* [TAREFAS PROPOSTAS]
[a] Responda, com base no texto sobre Portugal e Espanha:
(i) Com que país se aliou Portugal para evitar a absorção por Castela?
(ii) Entre que anos foram os reis de Portugal os Filipes espanhóis?
(iii) Que edifício foi incendiado pela extrema-esquerda no fim de setembro de 1975?
[b] Prossiga o texto sobre Portugal e Espanha a partir da última frase apresentada.

* [EXCERTO PARA LEITURA]
15 jun, 2019 • Opinião de Francisco Sarsfield Cabral


A Espanha é, hoje, o principal parceiro económico de Portugal, graças à integração europeia. O mais grave problema espanhol é o independentismo catalão.

Portugal tem um único vizinho terrestre: a Espanha. A independência do nosso país, no século XII, foi, depois, em grande parte assegurada evitando a absorção por Castela (a Espanha apenas surgiu no princípio do século XVI).

Para isso, Portugal aliou-se a Inglaterra; é a mais antiga aliança do mundo. E voltou-se para o mar e a descoberta de terras longínquas. Mas entre 1580 e 1640 os nossos reis eram os Filipes espanhóis. D. João IV conseguiu manter a coroa portuguesa em parte porque Madrid, teve nessa altura, que se preocupar prioritariamente – já então! – com uma tentativa independentista na Catalunha.

Mas o receio de uma anexação espanhola de Portugal manteve-se durante séculos. Não era uma fantasia: sabe-se que essa possibilidade, até há pouco, nunca foi claramente afastada por alguns políticos espanhóis. E no século XIX existiu entre nós um movimento, não muito significativo, favorável à “união ibérica”.

Salazar e Franco

No século passado Salazar ajudou claramente Franco a ganhar a guerra civil. Mas depois manteve uma certa distância face ao ditador espanhol. Salazar terá contribuído para evitar que Franco entrasse na II guerra mundial, ao lado da Alemanha nazi e da Itália fascista.

Mas a hipótese de invasão espanhola de Portugal ainda não tinha sido abertamente posta de lado. Constituiu mesmo um tema para uma prova académica na carreira militar de Franco. E voltou a ser encarada em Madrid durante a II guerra mundial, quando se colocou a possibilidade de o exército britânico vir a Portugal combater um eventual ataque alemão a partir de Espanha.

Depois do 25 de Abril houve um momento em que se receou uma invasão espanhola, pois tanques do país vizinho avançaram em direção à fronteira com Portugal. Foi no fim de setembro de 1975, quando a extrema-esquerda incendiou a embaixada de Espanha em Lisboa. Franco morreria menos de dois meses depois e é de admitir que o seu debilitado estado de saúde tenha travado a concretização de tal hipótese.

(Registos)
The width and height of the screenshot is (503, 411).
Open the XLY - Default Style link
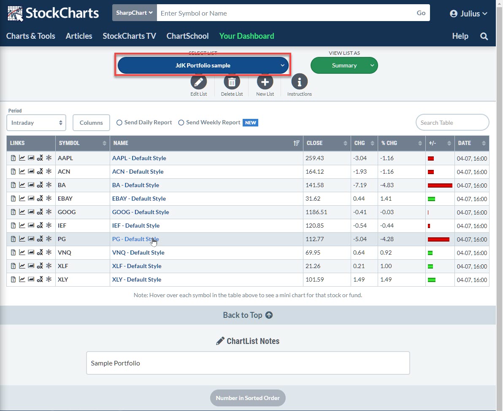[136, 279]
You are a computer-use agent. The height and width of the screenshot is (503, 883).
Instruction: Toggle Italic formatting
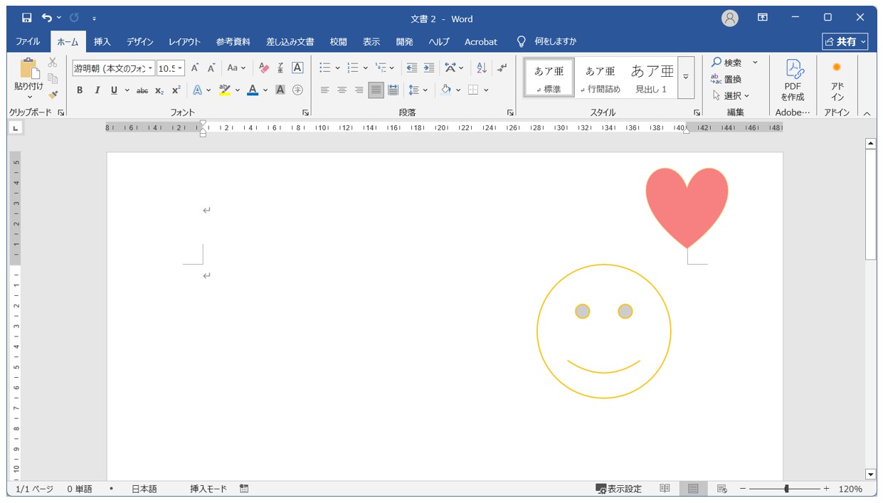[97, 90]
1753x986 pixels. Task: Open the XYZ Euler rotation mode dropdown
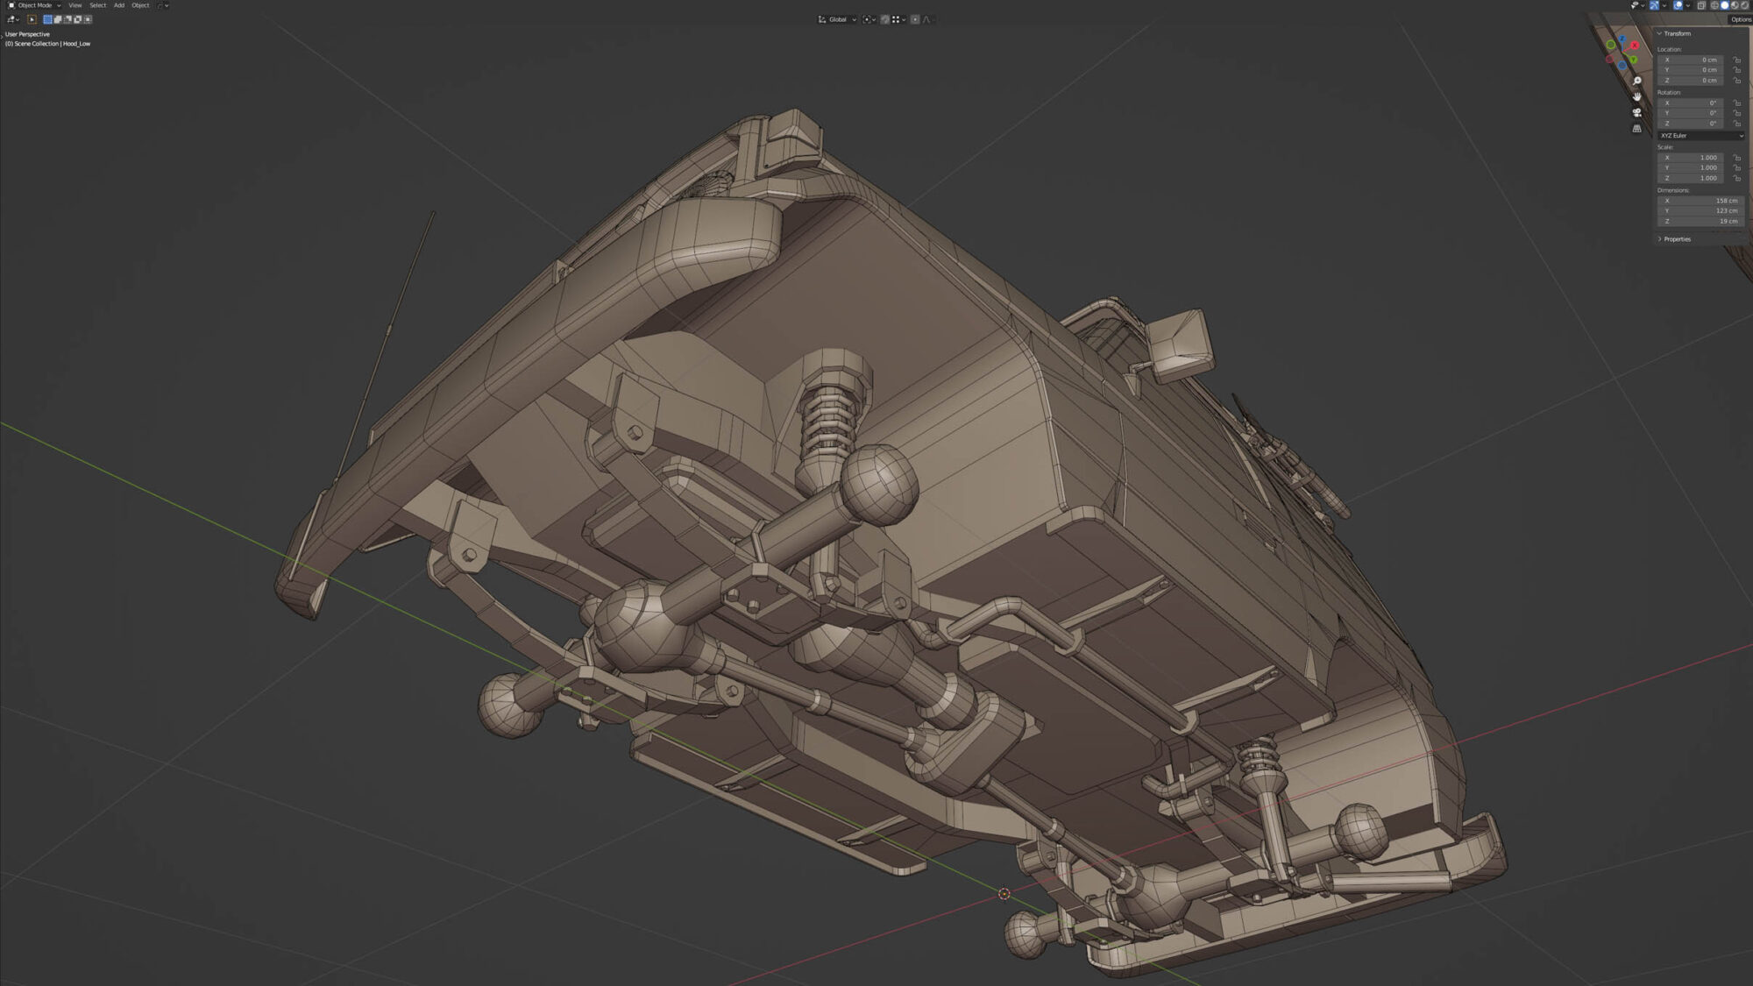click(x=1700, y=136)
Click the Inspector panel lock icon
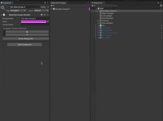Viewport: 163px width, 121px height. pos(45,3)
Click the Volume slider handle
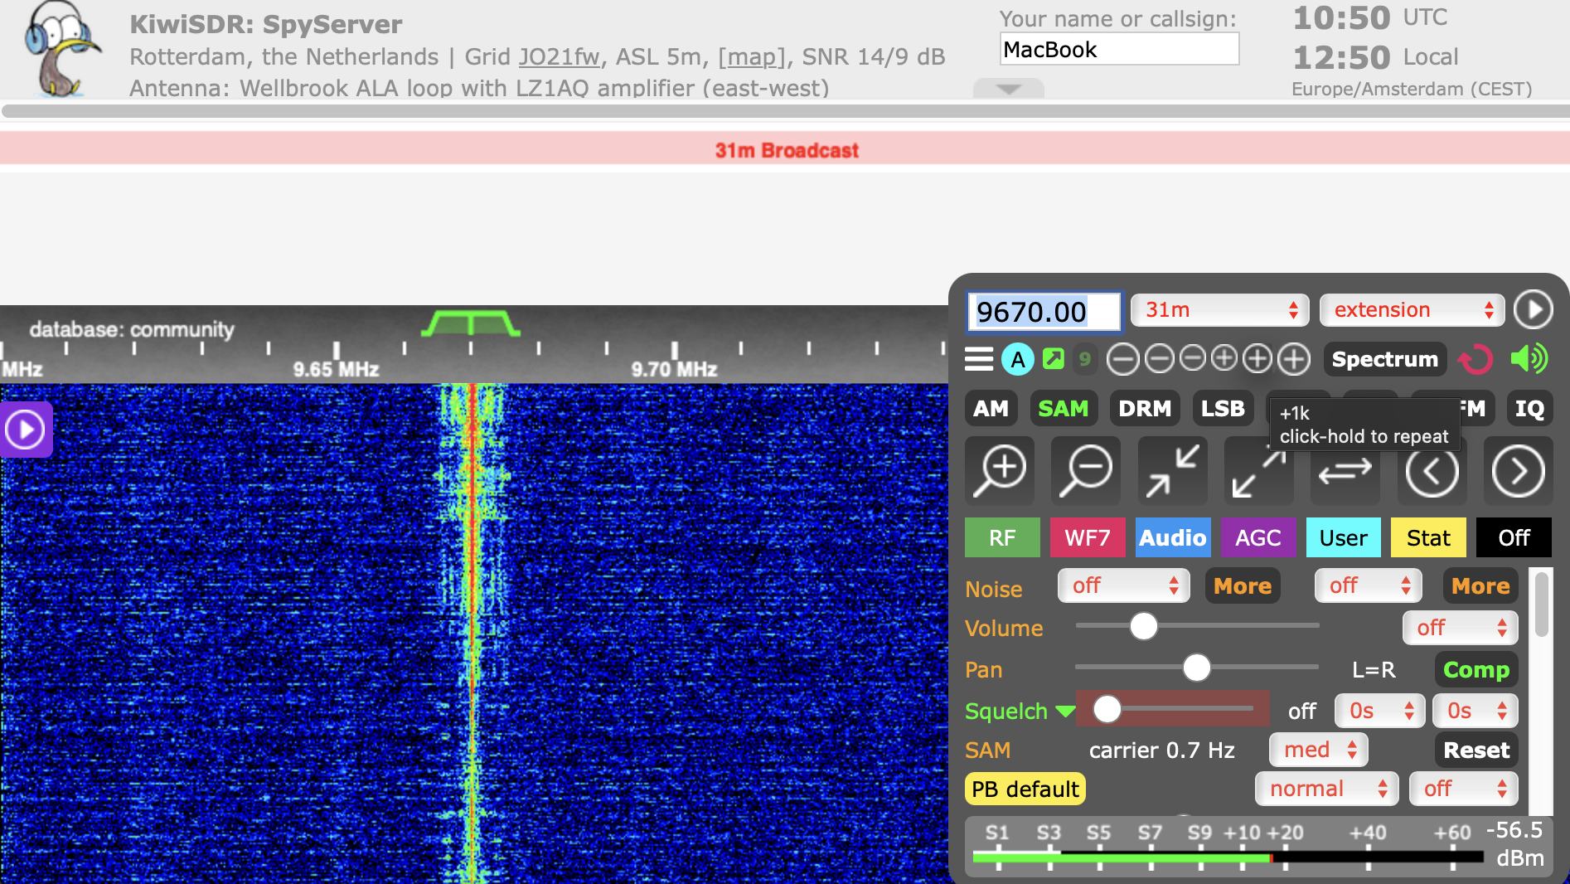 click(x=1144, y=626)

* [LISTA DE RESPOSTAS]
[a]
(i) Com Inglaterra.
(ii) Entre 1580 e 1640.
(iii) A embaixada de Espanha em Lisboa.

[b]
Entrada simultânea na CEE

Portugal e Espanha entraram ao mesmo tempo na então Comunidade Económica Europeia, CEE, em 1986. A integração europeia mudou radicalmente o relacionamento económico entre os dois países. Antes disso era muito reduzido o comércio luso-espanhol. Hoje, a Espanha é o principal parceiro económico de Portugal – o maior importador de mercadorias nacionais e uma das principais fontes de turismo estrangeiro. O que não admira, pois somos vizinhos.

Há vários bancos espanhóis a operar em Portugal, como o BPI (o seu principal acionista é catalão, La Caixa) e o Santander, além de outros de menor dimensão. Portugal já investiu na banca em Espanha (Caixa Geral de Depósitos), mas sem sucesso.

Existem alguns problemas quanto à água dos rios que nascem em Espanha e chegam ao mar em Portugal. E também não nos agrada uma central nuclear antiga à beira do Tejo espanhol (Almaraz) e perto da fronteira portuguesa. Parecem, porém, finalmente afastados os fantasmas de uma invasão espanhola de Portugal.

Há um bom relacionamento entre os governos de Lisboa e Madrid. Quando são executivos da mesma cor política, como é agora o caso, e quando pertencem a famílias políticas diferentes, o que é de assinalar.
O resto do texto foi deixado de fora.